Kanawha Circuit Judge James Stucky denied the state Department of Health and Human Resources’ motion to dismiss a lawsuit brought against the agency by two of its former lawyers.
Susan Perry, Jennifer Taylor and communications director John Law were suspended in mid-2012 after raising questions about a DHHR decision to award a marketing and advertising contract to the highest bidder, Ohio-based Fahlgren Mortine. Taylor and Law have since been fired, and while Perry continues to work for the agency, she and Taylor have sued DHHR for violating state whistleblower laws. The attorneys also claim they were victims of gender-based discrimination.
Stucky’s order, released last week, sheds new light on Taylor and Perry’s treatment after returning to work following their nearly five month suspension. Despite being highly-paid, highly-qualified attorneys, the women were assigned to a small, windowless cubicle at the Diamond Building in downtown Charleston, away from the DHHR’s main office. Instead of legal work, the women performed “document desk reviews” of Medicaid appeals, a job previously performed by a nurse.
In other news:
- The Legislature adjourned its first special session shortly after noon on Thursday. Gov. Earl Ray Tomblin called the special session yesterday afternoon to address six bills, four of which failed during the regular legislative session that ended late last week. The Senate was poised to complete all the special session work last night, voting to suspend constitutional rules and complete four of the six bills last night. But a measure to increase some magistrate judges’ pay became bogged down in the House, where leaders could not gain enough support to suspend constitutional rules.
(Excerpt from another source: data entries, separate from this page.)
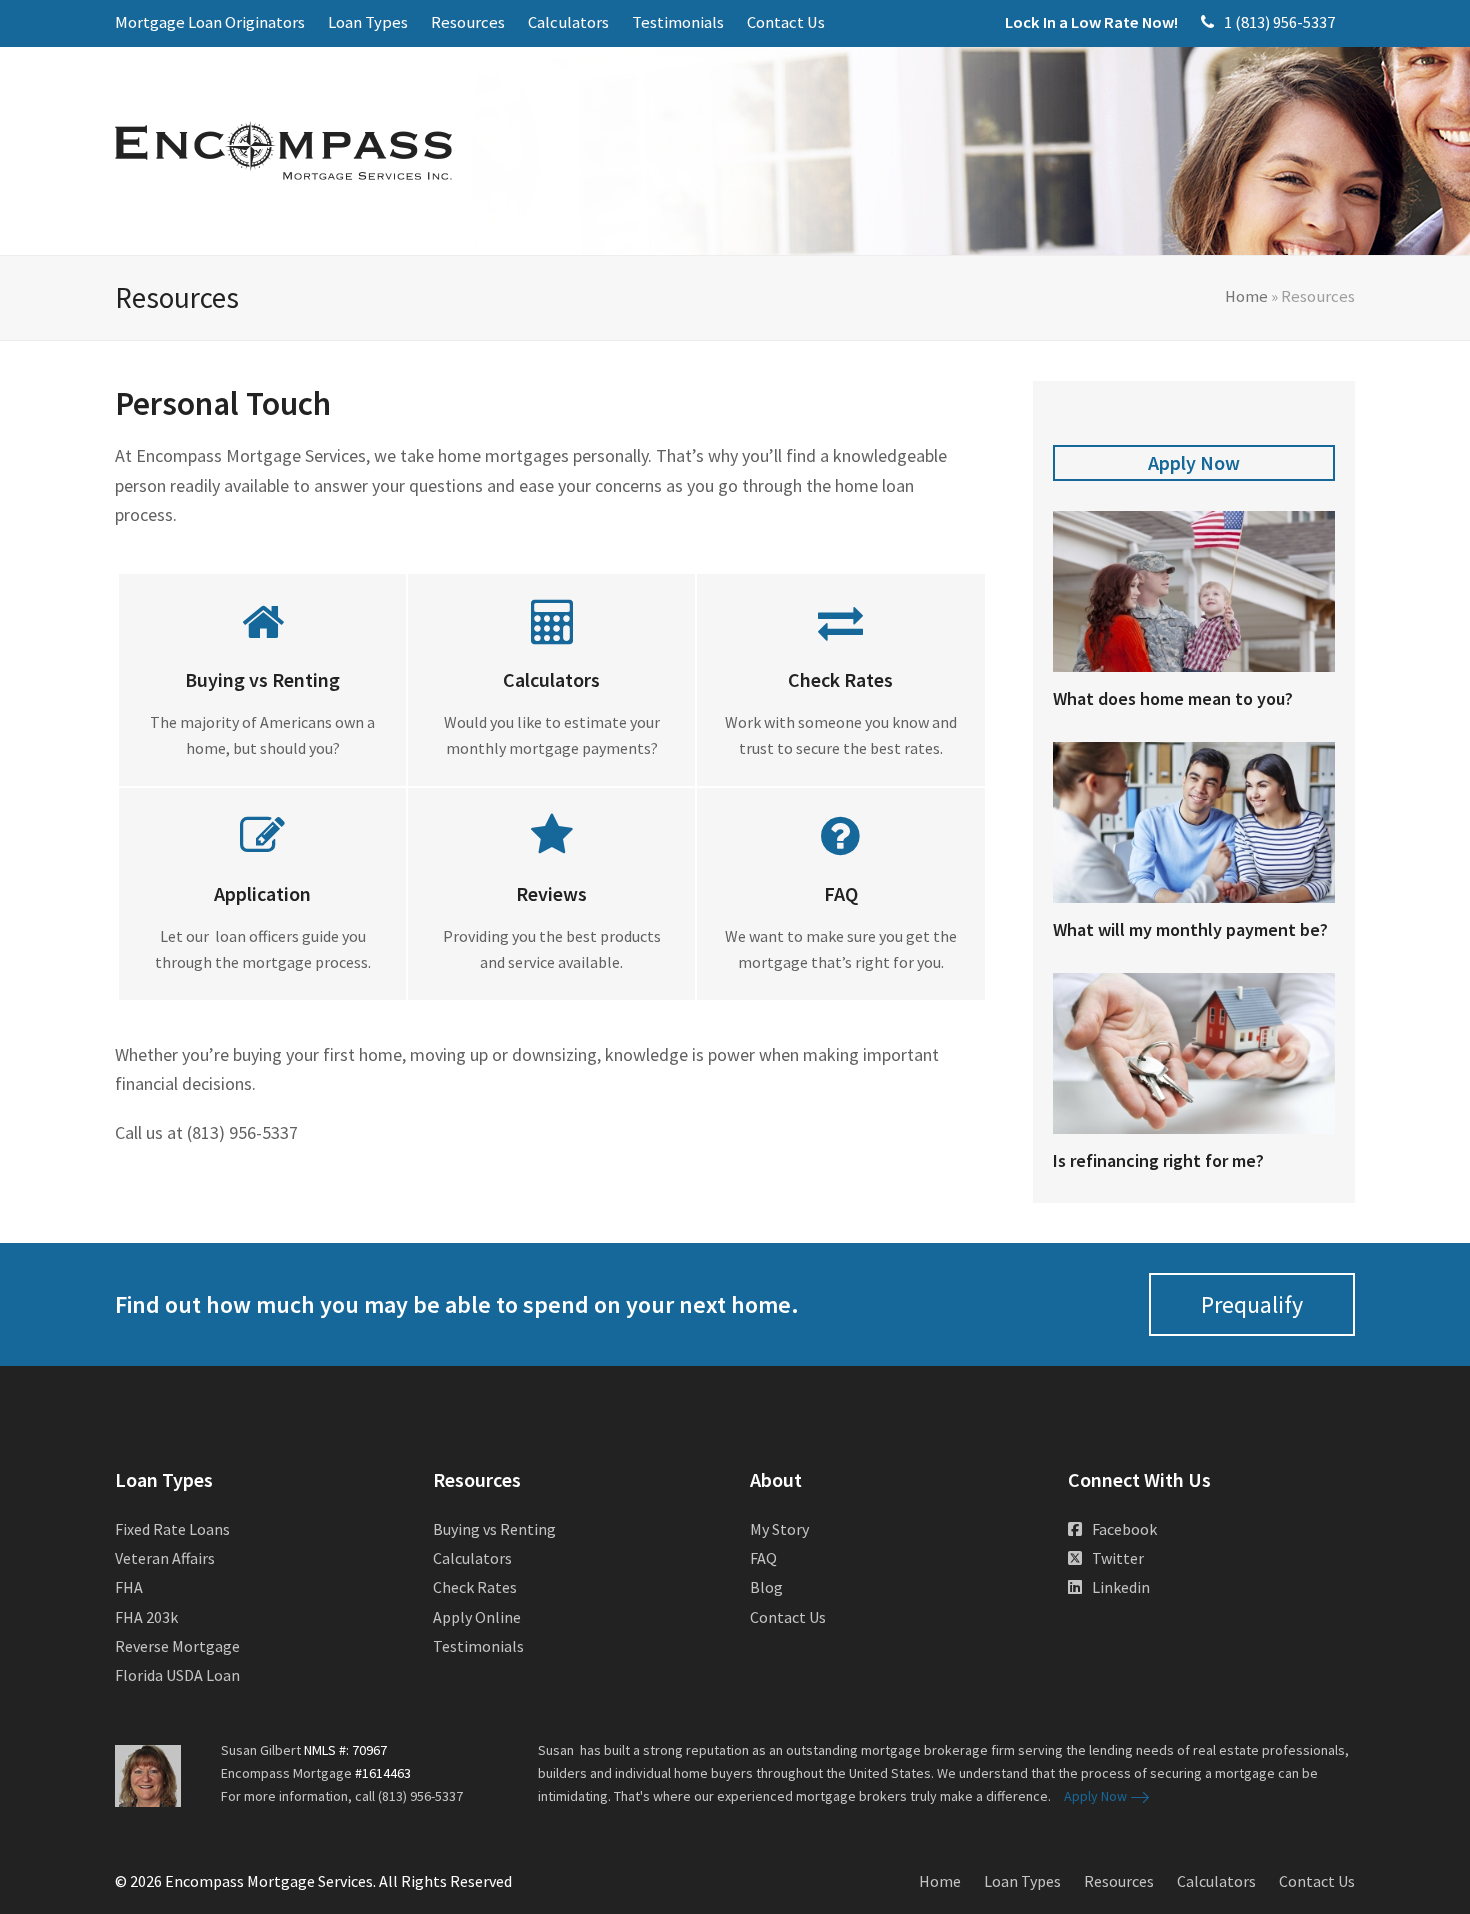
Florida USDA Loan (177, 1675)
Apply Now (1194, 462)
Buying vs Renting (494, 1529)
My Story (779, 1529)
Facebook (1124, 1529)
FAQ (763, 1558)
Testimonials (478, 1646)
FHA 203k (146, 1617)
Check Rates (475, 1587)
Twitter (1118, 1558)
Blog (766, 1587)
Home (1246, 296)
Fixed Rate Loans (172, 1529)
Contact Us (788, 1617)
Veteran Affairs (165, 1558)
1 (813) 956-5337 (1279, 22)
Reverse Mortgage (177, 1646)
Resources (1119, 1881)
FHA (129, 1587)
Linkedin (1121, 1587)
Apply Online (477, 1617)
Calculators (472, 1558)
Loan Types (1022, 1881)
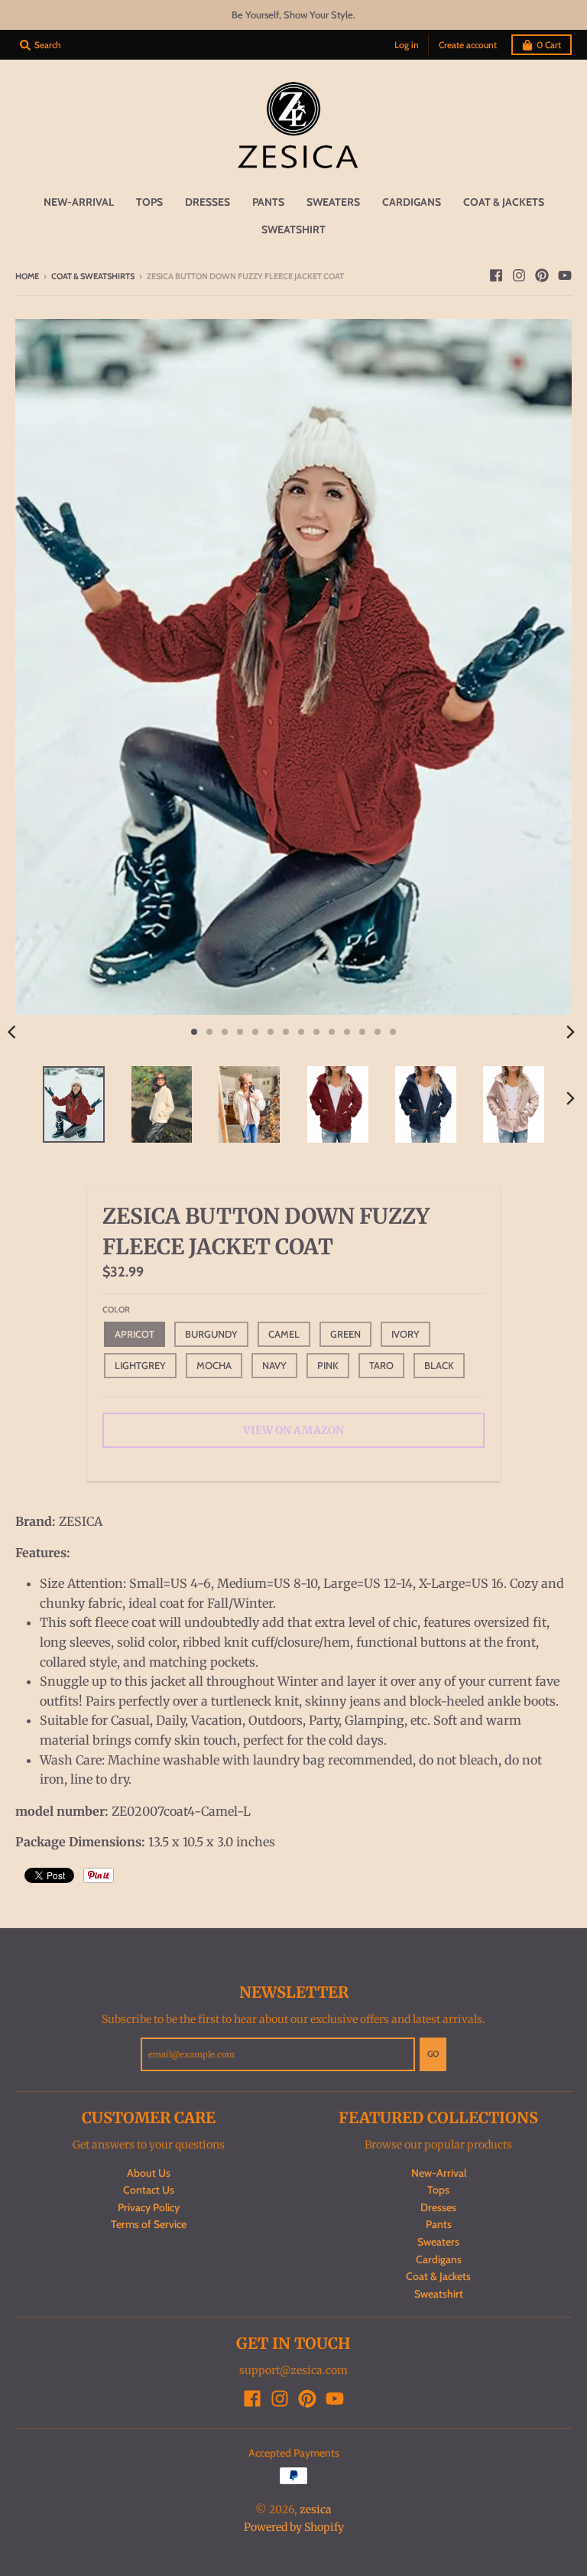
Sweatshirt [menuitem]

- Attorney General Patrick Morrisey held a press conference Wednesday to announce his statewide jobs summit and listening tour. Morrisey said he hopes to spur job growth in the state. And while that’s not a job typically associated with the attorney general’s office, Morrisey contends there are things he can do to help the state’s economy.
- The U.S. Senate on Wednesday blocked a bill by Sens. Joe Manchin, D-W.Va., and Pat Toomey, R-Penn., that would have closed loopholes in the nation’s gun background check system. The Associated Press reports.
- Daily Mail education reporter Shay Maunz attended a press conference by Gov. Earl Ray Tomblin and former Gov. Bob Wise, now president of the Alliance for Excellent Education, as they announced a a statewide review of classroom technology.